Abstract:
Persulfate advanced oxidation technology is widely utilized for remediating organic-contaminated groundwater. Post-remediation by persulfate oxidation, the aromaticity of dissolved organic matter (DOM) in groundwater is significantly reduced. Nevertheless, the evolution trends of aromaticity and related structural changes in DOM remained unclear. Here, we selected eight types of DOM to analyze the variation in aromaticity, molecular weight, and fluorescence characteristics during oxidation by persulfate using optical spectroscopy and parallel faction analysis combined with two-dimensional correlation spectroscopy analysis (2D PARAFAC COS). The results showed diverse trends in the changes of aromaticity and maximum fluorescence intensity (Fmax) among different types of DOM as the reaction time increases. Four types of DOM (humic acid 1S104H, fulvic acid, and natural organic matters) exhibited an initially noteworthy increase in aromaticity followed by a decrease, while others demonstrated a continuous decreasing trend (14.3%-69.4%). The overall decreasing magnitude of DOM aromaticity follows the order of natural organic matters ≈ commercial humic acid > fulvic acid > extracted humic acid. The Fmax of humic acid increased, exception of commercial humic acid. The Fmax of fulvic acid initially decreased and then increased, while that of natural organic matters exhibited a decreasing trend (86.4%).
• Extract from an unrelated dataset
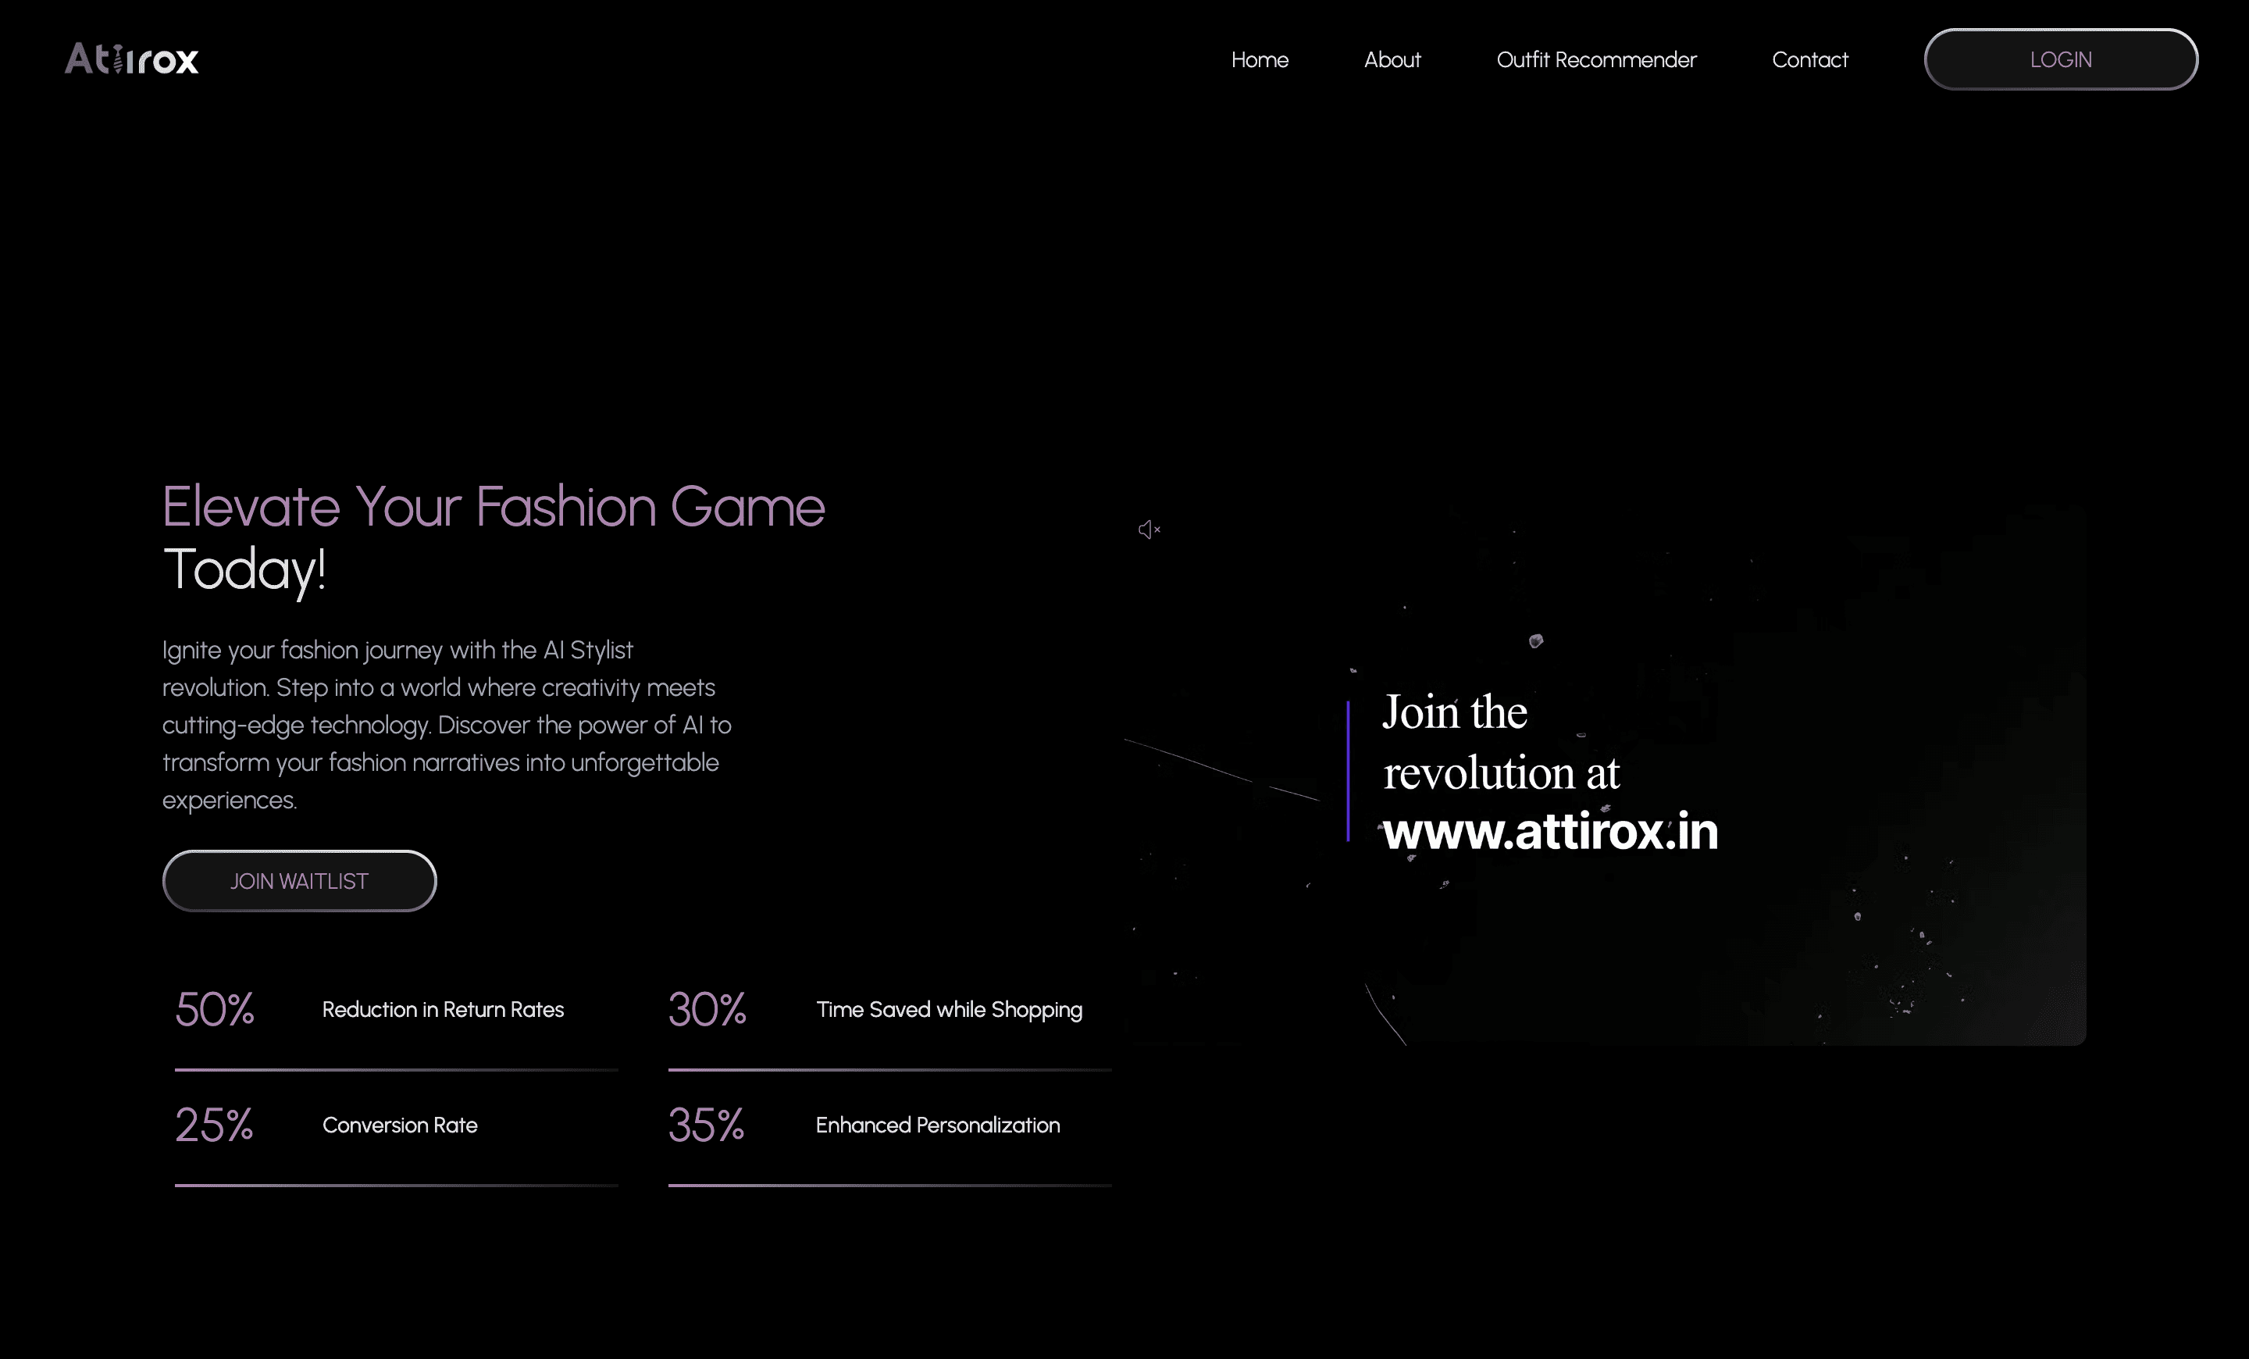Navigate to the About section

1392,59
The fulvic acid-like substance is the main controlling factor for the aromaticity and molecular weight of DOM during persulfate oxidation process. The oxidation sequence of fluorophores in DOM is as follows: fulvic-like substance, microbial-derived humic-like substance, humic-like substance, and aquatic humic-like substance. The fulvic-like and microbial-derived humic-like substances at longer excitation wavelengths were more sensitive to the response of persulfate oxidation than that of shorter excitation wavelengths. This result reveals the structure evolution of DOM during persulfate oxidation process and provides further support for predicting its environmental behavior.
摘要:
过硫酸盐高级氧化技术被广泛用于修复有机污染的地下水。过硫酸盐氧化后修复,地下水中溶解有机物(DOM)的芳香性显着降低。然而,DOM芳香性的演变趋势和相关的结构变化尚不清楚。这里,我们选择了八种DOM来分析芳香性的变化,分子量,和荧光特性在过硫酸盐氧化过程中使用光谱和平行比分析结合二维相关光谱分析(2DPARAFACCOS)。结果表明,随着反应时间的增加,不同类型的DOM之间的芳香性和最大荧光强度(Fmax)的变化趋势不同。四种类型的DOM(腐殖酸1S104H,富里酸,和天然有机物)表现出最初值得注意的芳香性增加,然后下降,而其他人则表现出持续下降的趋势(14.3%-69.4%)。DOM芳香性的总体下降幅度遵循天然有机物≈商业腐殖酸>富里酸>提取的腐殖酸的顺序。腐殖酸的Fmax增加,商业腐殖酸的例外。富里酸的Fmax最初降低,然后升高,天然有机物呈下降趋势(86.4%)。黄腐酸类物质是过硫酸盐氧化过程中DOM芳香性和分子量的主要控制因素。DOM中荧光团的氧化顺序如下:黄腐样物质,微生物来源的腐殖质样物质,类腐殖质,和水生腐殖质。与较短激发波长的过硫酸盐氧化反应相比,在较长激发波长下的黄腐状和微生物来源的腐殖质对过硫酸盐氧化反应更敏感。该结果揭示了DOM在过硫酸盐氧化过程中的结构演变,为预测其环境行为提供了进一步的支持。